SAFE – Il governo rmeno ha adottato una normativa relativa agli stanziamenti destinati alle istituzioni dello stato nell’ambito del programma europeo di difesa SAFE. Secondo un comunicato dell’Esecutivo, i fondi, per un totale di oltre 16,6 miliardi di euro, sono destinati alle istituzioni che dovranno attuare i progetti previsti nel Piano europeo di investimenti per l’industria della difesa. Ieri Bucarest ha ricevuto una prima tranche di 2,5 miliardi di euro, pari al 15% dello stanziamento assegnato dalla Commissione Europea alla Romania. La quota maggiore, quasi 10 miliardi di euro, andrà al Ministero della Difesa, seguito dal Ministero dei Trasporti con oltre 4 miliardi di euro.
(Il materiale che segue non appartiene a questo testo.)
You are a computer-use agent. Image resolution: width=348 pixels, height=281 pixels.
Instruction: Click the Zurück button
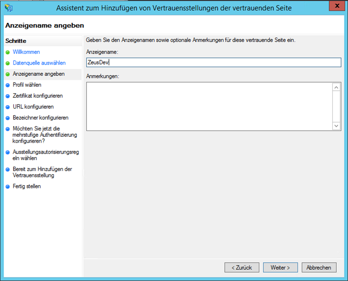242,267
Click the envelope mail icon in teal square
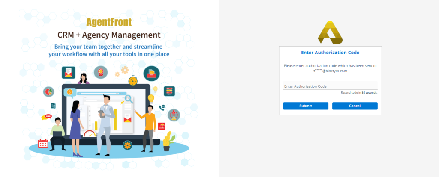The image size is (439, 177). click(69, 72)
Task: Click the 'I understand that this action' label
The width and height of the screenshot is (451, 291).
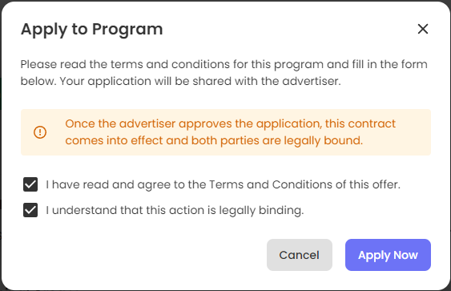Action: (x=175, y=210)
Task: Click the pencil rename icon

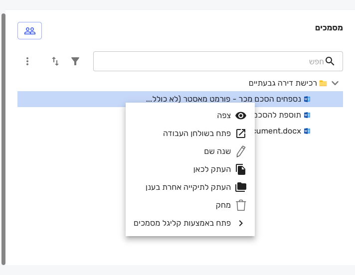Action: 241,151
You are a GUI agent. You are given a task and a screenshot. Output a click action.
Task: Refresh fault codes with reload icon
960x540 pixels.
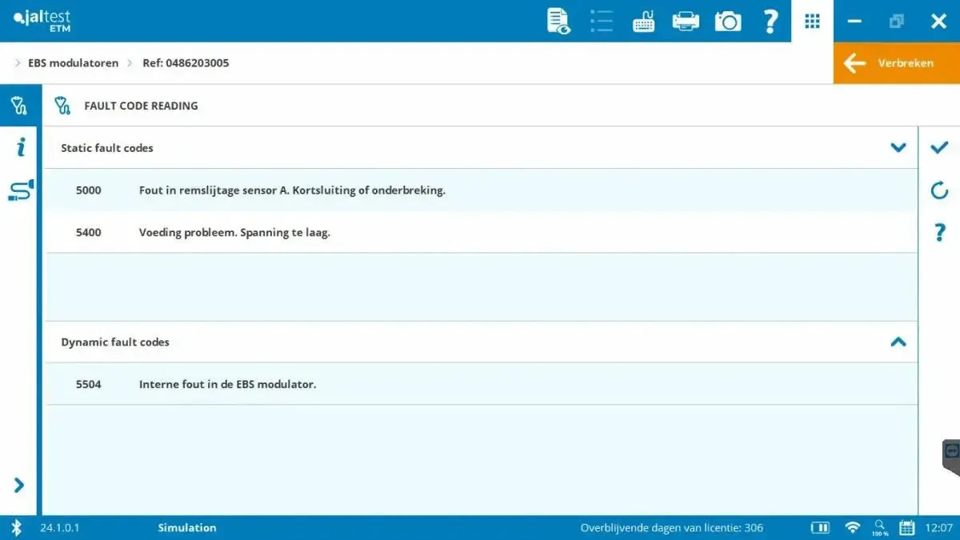tap(939, 190)
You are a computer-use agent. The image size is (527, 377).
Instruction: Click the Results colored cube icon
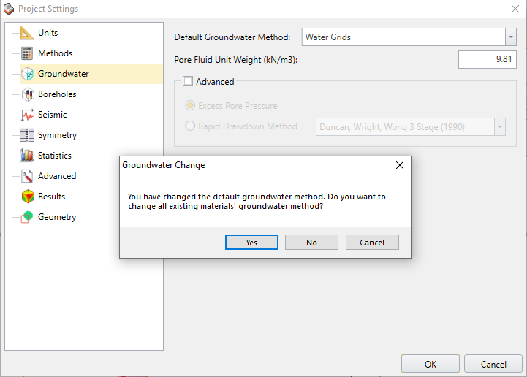[x=27, y=197]
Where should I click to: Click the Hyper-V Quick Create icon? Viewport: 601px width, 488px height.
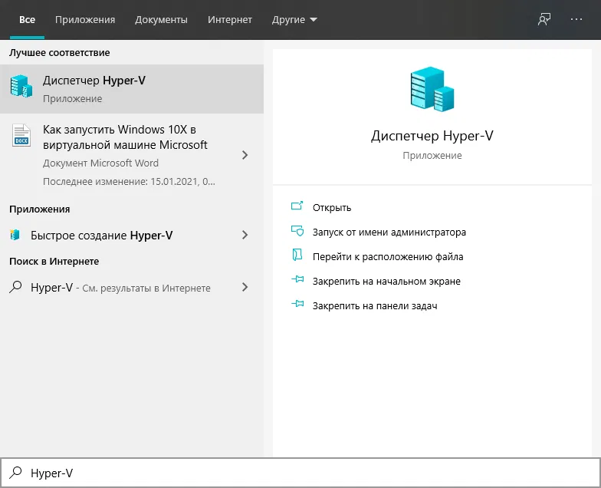pyautogui.click(x=15, y=236)
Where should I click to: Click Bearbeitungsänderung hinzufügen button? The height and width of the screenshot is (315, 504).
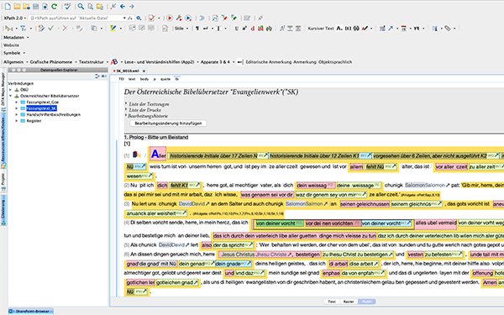point(168,123)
Tra gli altri beneficiari dei fondi del programma europeo di difesa figurano il Ministero dell’Interno, il Servizio di Intelligence, il Servizio di Protezione e Guardia e il Servizio di Telecomunicazioni Speciali.
Romania-Federazione Russa – Il Ministero degli Affari Esteri di Bucarest (MAE) ha confermato la decisione della controparte russa di dichiarare persona non grata un membro del personale dell’Ambasciata di Romania a Mosca. “La misura della parte russa è di natura reciproca e giunge in risposta alla decisione adottata dalle autorità romene il 27 luglio scorso di dichiarare persona non grata un membro dell’Ambasciata della Federazione Russa a Bucarest”, ha precisato il MAE romeno. Bucarest sottolinea che la decisione delle autorità romene è stata presa come reazione alle ripetute violazioni dello spazio aereo nazionale avvenute tra il 24 e il 26 luglio, quando, sullo sfondo della guerra nella confinante Ucraina, le forze armate romene hanno abbattuto tre droni russi penetrati nel territorio nazionale senza autorizzazione.
Droni – Il sistema di monitoraggio radar del Ministero della Difesa ha rilevato la presenza di un gruppo di bersagli aerei nello spazio aereo ucraino, in prossimità del confine con la Romania. Secondo un comunicato del Ministero, ripreso da AGERPRES, il Centro di Comando Militare ha segnalato all’Ispettorato Generale per le Situazioni di Emergenza la necessità di avvisare la popolazione della parte settentrionale della provincia di Tulcea attraverso un messaggio tipo RO-Alert. Due caccia F-18 dell’Aeronautica spagnola, impegnati in missioni di Enhanced Air Policing presso la base aerea 57 “Mihail Kogălniceanu”, sono decollati per monitorare la situazione. È stato inoltre impiegato un elicottero tipo IAR-330 PUMA SOCAT delle Forze Aeree Romene.
Film – Il film “Fjord”, diretto dal regista romeno Cristian Mungiu, sarà presentato all’Oslo/PIX Film Festival, in corso nella capitale norvegese fino al 30 agosto. Vincitrice della Palma d’Oro all’ultimo Festival di Cannes, la pellicola chiuderà la rassegna con tre proiezioni alla presenza del regista e del cast, un evento organizzato con il sostegno dell’Istituto Culturale Romeno e dell’Ambasciata di Romania in Norvegia. “Fjord” racconta la storia di una famiglia romeno-norvegese che si trasferisce dalla Romania in una piccola cittadina della Norvegia. Quando la scuola sospetta che i genitori ricorrano a punizioni corporali sui loro figli, l’intervento delle istituzioni scatena un conflitto che mette a confronto valori e mentalità differenti. I protagonisti sono Sebastian Stan e Renate Reinsve, affiancati da Ellen Dorrit Petersen e Lisa Loven Kongsli. Il film è stato descritto dal quotidiano francese Le Monde come “uno scontro tra mondi opposti”.